Data shown
....
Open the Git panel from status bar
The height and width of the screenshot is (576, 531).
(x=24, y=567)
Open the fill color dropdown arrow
....
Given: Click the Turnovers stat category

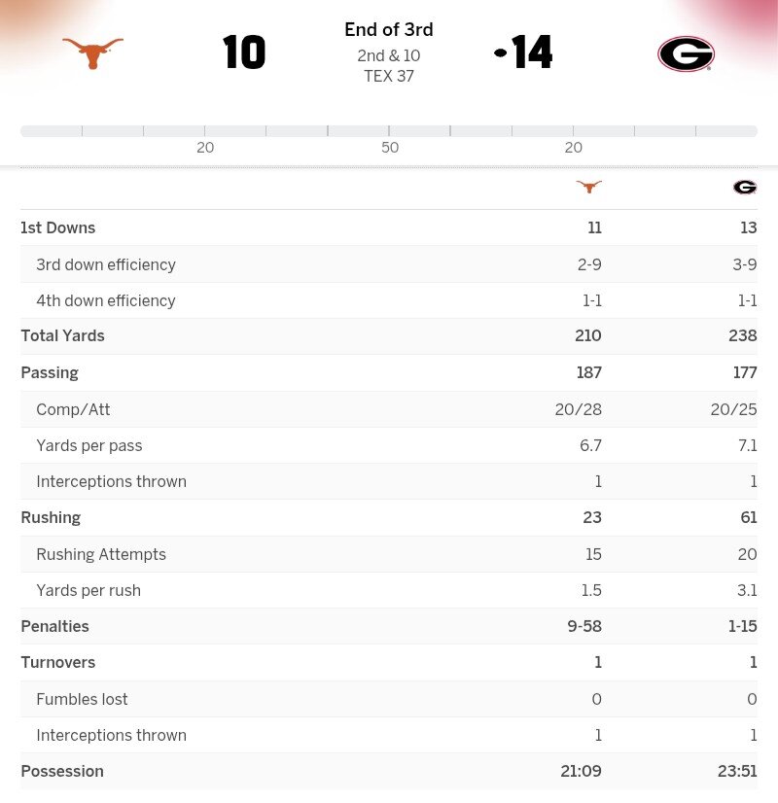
....
Exercise prompt
All lines above containing the string "Open": copy each one.

Task response
Open the Git panel from status bar
Open the fill color dropdown arrow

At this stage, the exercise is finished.